### Yazılı Problem A
Aşağıdaki kaynak belgeye göre şu soruları yanıtlayın:
(i) Cemal Canpolat'ın eğitim durumu nedir?
(ii) Yazar, Cem TV'deki tartışma programına hangi meslektaşını davet etmişti?
(iii) Selçuk Sarıyar İBB'de hangi görevlerde bulunuyor?

### Kaynak Belge
——
Bundan 30 yıl kadar önce CHP İl Başkanlığı yapmış, daha öncesinde Küçükçekmece İlçe Başkanı olan bir siyasetçi. Biz de değişim derken bunu mu söylüyoruz, eskiye nur yağsın, karıştırın çeyiz sandıklarını, kim varsa çıkarın mı diyoruz? Cemal Canpolat’ın meziyetleri nedir? Alevidir. Alevi tarihi üzerine kitaplar yazmıştır. Malatyalıdır. Lise mezunudur. 60 küsur yaşındadır. Kemal Kılıçdaroğlu’nun desteğini aldığını ve onun adayı olduğunu duyurmaktadır. Kemal Kılıçdaroğlu’nu kim istiyor? Ki onun önerdiği böyle bir adayı isteyelim? Dr. Canan Kaftancıoğlu’ndan sonra bu mudur adayınız? Ki Canan Kaftancıoğlu il başkanlığına onu yenerek gelmiştir!
STÜDYOYU TERK ETMİŞTİ
Cem TV’de kısa dönem tartışma programı moderatörlüğü yaptım. Cemal Canpolat’ı konuk almıştık. Alevi televizyonu ya. Ben de siyasetçilere danışmanlık ve propaganda yürütücülüğü yapan meslektaşım Necla Zarakol’u davet etmiştim. Necla CHP’yi biraz eleştirip Canpolat’ı sıkıştırınca sinirlenip canlı yayında stüdyoyu terk etmiş, giderken kapıda program arkadaşım Kadir Polat’a bağırıyordu, bana böyle söz vermemiştiniz! Yani yağlama yıkama programı yapacakmışız? Ben mi yapacakmışım?
SELÇUK SARIYAR
Neyse, geçelim, Kemal Kılıçdaroğlu’nun adayı olduğu konuşulan ikinci isim Selçuk Sarıyar. Selçuk Bey’i tanımıyorum. Kendisi İBB Meclis üyesi ve hatta Başkan Vekili ve bu adaylık sonrası, İmamoğlu’nun kendisinden hem adaylık hem başkan vekilliği olmaz, diye görevi bırakmasını istediğini duyduk. Bu medyaya görevden alındı diye yansımış. İkisi aynı kapıya gelir, ama ilki daha zariftir. Kendisi de verdiği demeçte bu talebi haklı bulduğunu hem aday hem de başkan vekili olmanın doğru olmadığını söyleyerek Özgür Özel’e zarif bir gönderme yapmış.
——
### Görev Malzemesi
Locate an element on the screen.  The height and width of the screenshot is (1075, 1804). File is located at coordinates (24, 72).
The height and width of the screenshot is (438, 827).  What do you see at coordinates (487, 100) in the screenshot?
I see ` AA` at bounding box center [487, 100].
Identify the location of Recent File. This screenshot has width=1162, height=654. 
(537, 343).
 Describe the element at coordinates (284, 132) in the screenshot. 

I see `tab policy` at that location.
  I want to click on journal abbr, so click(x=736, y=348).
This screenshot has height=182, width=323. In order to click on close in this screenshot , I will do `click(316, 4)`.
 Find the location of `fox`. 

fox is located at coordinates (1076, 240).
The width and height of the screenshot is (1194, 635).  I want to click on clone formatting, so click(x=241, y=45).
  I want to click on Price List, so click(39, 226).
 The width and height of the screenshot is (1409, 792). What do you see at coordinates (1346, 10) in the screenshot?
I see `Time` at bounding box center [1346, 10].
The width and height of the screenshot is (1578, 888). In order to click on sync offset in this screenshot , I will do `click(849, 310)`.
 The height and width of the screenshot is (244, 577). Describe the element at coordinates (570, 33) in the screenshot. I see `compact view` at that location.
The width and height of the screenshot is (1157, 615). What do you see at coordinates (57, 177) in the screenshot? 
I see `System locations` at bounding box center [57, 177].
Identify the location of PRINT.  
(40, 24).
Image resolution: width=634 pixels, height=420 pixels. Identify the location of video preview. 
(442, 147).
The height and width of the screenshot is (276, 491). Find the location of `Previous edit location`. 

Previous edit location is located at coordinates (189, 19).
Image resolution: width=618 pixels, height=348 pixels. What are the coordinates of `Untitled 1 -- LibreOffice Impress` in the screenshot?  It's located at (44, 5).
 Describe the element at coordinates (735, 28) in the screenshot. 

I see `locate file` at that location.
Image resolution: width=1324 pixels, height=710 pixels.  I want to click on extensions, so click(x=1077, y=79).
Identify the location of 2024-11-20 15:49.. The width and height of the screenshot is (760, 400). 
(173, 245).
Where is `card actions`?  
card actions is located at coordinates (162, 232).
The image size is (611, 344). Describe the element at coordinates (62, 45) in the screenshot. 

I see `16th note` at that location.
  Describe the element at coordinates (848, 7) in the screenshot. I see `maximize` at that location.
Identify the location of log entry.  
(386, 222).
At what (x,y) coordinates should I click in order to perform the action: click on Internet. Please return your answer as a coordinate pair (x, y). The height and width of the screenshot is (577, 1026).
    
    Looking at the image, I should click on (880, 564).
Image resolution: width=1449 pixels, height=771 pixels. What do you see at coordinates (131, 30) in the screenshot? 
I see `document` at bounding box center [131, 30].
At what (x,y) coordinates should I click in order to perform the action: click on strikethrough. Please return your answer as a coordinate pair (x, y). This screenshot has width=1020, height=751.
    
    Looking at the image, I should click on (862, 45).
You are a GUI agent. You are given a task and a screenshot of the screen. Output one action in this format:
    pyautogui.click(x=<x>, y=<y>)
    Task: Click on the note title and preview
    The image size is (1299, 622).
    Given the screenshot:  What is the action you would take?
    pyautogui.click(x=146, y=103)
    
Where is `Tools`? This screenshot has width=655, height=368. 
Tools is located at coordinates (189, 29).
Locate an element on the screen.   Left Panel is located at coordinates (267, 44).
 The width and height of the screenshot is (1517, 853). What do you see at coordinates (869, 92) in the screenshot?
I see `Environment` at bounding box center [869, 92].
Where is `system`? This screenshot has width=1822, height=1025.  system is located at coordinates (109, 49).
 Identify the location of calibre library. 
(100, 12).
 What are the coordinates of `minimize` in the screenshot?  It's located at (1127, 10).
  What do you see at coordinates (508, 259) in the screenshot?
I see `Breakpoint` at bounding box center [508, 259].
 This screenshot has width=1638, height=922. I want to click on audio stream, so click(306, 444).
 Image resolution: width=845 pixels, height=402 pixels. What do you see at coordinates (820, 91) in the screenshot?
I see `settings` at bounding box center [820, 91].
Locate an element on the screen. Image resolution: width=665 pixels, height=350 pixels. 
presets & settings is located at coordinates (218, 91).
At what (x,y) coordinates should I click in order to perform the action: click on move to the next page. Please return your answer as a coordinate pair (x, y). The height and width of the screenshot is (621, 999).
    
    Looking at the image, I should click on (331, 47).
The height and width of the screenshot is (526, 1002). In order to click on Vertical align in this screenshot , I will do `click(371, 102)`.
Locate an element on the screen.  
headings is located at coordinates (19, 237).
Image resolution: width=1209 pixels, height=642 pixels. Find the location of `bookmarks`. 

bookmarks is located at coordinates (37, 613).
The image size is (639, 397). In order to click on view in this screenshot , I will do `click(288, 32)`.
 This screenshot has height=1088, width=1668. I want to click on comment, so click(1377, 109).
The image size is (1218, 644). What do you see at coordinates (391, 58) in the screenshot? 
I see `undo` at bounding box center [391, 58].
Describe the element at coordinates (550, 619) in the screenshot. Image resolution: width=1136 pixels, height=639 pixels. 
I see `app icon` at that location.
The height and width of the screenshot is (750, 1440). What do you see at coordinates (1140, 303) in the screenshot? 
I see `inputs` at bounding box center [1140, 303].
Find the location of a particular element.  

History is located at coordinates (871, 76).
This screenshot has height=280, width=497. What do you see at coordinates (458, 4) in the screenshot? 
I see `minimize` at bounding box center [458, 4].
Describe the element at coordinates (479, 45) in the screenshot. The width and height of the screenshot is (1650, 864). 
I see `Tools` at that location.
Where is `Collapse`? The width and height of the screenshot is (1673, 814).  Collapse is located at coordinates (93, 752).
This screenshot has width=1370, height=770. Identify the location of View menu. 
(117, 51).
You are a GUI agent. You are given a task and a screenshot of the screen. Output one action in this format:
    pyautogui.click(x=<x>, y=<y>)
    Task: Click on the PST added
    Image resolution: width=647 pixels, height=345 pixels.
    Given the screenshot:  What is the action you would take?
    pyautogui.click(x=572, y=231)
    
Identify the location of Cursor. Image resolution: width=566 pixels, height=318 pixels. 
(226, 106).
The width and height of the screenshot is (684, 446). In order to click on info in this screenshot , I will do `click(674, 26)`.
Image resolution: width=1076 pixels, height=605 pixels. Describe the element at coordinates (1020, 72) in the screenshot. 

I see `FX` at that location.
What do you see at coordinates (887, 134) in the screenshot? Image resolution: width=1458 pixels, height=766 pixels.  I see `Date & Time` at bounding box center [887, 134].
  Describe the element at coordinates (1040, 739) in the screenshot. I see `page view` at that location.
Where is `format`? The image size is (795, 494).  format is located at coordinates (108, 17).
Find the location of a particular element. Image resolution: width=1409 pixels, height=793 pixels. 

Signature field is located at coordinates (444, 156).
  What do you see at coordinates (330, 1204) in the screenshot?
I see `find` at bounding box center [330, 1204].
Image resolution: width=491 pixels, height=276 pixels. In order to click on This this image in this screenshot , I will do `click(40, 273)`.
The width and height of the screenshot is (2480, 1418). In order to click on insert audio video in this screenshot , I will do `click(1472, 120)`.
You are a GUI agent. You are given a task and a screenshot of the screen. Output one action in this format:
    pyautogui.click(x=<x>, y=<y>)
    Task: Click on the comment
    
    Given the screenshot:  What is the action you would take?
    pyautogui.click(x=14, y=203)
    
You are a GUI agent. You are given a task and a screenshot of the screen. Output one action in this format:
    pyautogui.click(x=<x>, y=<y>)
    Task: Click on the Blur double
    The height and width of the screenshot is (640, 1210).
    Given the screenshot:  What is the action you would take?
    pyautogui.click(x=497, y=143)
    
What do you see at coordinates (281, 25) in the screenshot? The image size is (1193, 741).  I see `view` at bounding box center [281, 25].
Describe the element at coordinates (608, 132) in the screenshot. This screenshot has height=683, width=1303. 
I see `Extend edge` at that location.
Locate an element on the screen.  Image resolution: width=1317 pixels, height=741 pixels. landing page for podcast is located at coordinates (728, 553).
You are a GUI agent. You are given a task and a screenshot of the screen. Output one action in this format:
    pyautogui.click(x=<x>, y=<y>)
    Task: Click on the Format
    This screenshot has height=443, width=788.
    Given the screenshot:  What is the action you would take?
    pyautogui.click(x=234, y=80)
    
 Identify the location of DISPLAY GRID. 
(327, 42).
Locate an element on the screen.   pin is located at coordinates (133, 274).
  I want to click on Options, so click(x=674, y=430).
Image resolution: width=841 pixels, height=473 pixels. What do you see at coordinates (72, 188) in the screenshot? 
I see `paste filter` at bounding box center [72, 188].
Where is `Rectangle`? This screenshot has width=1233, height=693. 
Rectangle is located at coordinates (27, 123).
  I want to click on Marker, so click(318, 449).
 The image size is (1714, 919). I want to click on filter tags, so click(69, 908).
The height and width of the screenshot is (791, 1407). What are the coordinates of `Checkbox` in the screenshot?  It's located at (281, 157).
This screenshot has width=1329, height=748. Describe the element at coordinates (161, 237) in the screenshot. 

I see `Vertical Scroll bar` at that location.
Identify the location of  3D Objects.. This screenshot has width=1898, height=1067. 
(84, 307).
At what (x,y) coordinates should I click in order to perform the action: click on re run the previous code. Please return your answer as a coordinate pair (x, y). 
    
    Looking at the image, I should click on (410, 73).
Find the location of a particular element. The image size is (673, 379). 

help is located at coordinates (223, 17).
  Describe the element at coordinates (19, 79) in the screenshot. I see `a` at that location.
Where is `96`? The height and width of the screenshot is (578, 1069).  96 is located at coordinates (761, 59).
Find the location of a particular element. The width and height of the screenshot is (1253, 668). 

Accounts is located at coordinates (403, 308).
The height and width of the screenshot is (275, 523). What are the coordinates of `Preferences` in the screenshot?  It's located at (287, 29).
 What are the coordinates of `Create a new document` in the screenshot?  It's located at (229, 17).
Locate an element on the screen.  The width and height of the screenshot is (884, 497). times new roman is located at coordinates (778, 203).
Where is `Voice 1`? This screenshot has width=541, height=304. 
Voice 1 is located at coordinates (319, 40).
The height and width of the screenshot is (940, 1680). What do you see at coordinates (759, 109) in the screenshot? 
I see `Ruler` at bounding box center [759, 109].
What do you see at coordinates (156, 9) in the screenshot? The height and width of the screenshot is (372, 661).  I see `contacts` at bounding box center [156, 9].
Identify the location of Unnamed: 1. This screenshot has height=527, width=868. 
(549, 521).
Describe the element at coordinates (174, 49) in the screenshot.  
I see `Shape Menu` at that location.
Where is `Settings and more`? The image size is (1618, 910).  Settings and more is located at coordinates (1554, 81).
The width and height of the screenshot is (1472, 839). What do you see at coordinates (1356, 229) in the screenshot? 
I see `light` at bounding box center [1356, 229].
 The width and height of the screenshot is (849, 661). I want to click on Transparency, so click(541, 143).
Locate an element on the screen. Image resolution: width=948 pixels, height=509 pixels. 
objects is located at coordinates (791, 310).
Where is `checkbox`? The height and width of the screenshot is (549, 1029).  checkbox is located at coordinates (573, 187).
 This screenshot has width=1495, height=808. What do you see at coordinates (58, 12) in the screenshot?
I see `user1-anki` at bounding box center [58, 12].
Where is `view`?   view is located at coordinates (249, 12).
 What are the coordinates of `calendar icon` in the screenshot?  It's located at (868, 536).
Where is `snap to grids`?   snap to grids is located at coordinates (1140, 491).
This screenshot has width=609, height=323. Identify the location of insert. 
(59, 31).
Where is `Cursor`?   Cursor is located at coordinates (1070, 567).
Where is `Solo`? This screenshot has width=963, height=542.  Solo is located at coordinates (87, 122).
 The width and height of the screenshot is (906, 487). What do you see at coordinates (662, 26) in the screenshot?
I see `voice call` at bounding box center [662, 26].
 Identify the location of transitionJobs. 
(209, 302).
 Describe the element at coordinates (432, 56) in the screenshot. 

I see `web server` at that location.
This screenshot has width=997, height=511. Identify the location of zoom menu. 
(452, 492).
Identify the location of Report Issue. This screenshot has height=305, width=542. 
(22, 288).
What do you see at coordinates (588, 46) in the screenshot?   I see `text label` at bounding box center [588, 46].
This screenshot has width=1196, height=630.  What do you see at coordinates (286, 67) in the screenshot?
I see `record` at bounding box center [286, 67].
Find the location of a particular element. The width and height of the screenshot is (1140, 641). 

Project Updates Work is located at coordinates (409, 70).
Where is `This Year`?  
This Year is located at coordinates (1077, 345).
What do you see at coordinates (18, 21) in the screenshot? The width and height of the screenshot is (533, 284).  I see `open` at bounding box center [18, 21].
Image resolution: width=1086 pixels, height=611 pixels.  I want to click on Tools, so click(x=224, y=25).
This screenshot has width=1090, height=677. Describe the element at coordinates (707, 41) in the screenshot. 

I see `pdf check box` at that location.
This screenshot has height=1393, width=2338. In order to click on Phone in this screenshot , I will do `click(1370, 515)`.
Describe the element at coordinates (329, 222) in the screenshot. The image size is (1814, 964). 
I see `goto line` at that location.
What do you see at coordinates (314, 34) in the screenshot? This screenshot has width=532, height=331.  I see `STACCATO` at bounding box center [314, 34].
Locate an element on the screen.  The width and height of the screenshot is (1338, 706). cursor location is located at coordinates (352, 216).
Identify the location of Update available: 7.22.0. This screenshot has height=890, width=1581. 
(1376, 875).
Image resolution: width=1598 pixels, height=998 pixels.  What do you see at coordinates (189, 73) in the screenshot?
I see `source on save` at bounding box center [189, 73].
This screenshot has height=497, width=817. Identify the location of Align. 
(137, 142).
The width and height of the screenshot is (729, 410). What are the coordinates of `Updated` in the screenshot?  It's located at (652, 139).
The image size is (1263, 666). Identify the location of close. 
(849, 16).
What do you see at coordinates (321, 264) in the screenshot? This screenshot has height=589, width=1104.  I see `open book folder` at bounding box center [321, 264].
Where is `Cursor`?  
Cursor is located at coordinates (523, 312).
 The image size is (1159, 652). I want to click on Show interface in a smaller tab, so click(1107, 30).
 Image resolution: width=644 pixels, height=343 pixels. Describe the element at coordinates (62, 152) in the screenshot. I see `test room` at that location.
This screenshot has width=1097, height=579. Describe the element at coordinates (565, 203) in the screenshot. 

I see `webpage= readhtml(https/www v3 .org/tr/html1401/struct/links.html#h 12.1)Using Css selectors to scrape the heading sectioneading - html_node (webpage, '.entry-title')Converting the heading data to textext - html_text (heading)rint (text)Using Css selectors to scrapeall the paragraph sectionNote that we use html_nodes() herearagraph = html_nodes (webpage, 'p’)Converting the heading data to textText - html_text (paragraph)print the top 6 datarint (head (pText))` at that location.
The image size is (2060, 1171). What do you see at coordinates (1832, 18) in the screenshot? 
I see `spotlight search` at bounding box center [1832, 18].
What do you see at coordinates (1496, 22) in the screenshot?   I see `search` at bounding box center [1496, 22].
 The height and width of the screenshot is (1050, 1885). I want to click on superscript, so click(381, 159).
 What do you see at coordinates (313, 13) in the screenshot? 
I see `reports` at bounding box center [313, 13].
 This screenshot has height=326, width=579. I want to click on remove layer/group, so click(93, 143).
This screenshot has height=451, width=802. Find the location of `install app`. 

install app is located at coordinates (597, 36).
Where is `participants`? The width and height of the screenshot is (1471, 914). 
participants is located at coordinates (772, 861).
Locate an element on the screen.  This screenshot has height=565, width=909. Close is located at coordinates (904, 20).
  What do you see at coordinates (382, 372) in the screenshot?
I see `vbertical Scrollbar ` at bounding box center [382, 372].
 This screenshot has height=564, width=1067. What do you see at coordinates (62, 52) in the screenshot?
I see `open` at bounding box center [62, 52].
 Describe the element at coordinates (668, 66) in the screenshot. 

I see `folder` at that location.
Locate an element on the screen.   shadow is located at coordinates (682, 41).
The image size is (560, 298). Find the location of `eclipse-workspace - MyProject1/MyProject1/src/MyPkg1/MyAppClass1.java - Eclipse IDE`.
——
### Yazılı Problem B
Yukarıdaki satırlardan "coordinates (1140, 491)." ifadesini içeren satırdan "center [286, 67]." ifadesini içeren satıra kadar olanları, iki uç satır dahil, aynen yazın.

### Çözümlü Yanıt A
(i) Lise mezunudur.
(ii) Necla Zarakol'u.
(iii) İBB Meclis üyesi ve Başkan Vekili.

### Çözümlü Yanıt B
Where is `snap to grids`?   snap to grids is located at coordinates (1140, 491).
This screenshot has width=609, height=323. Identify the location of insert. 
(59, 31).
Where is `Cursor`?   Cursor is located at coordinates (1070, 567).
Where is `Solo`? This screenshot has width=963, height=542.  Solo is located at coordinates (87, 122).
 The width and height of the screenshot is (906, 487). What do you see at coordinates (662, 26) in the screenshot?
I see `voice call` at bounding box center [662, 26].
 Identify the location of transitionJobs. 
(209, 302).
 Describe the element at coordinates (432, 56) in the screenshot. 

I see `web server` at that location.
This screenshot has width=997, height=511. Identify the location of zoom menu. 
(452, 492).
Identify the location of Report Issue. This screenshot has height=305, width=542. 
(22, 288).
What do you see at coordinates (588, 46) in the screenshot?   I see `text label` at bounding box center [588, 46].
This screenshot has width=1196, height=630.  What do you see at coordinates (286, 67) in the screenshot?
I see `record` at bounding box center [286, 67].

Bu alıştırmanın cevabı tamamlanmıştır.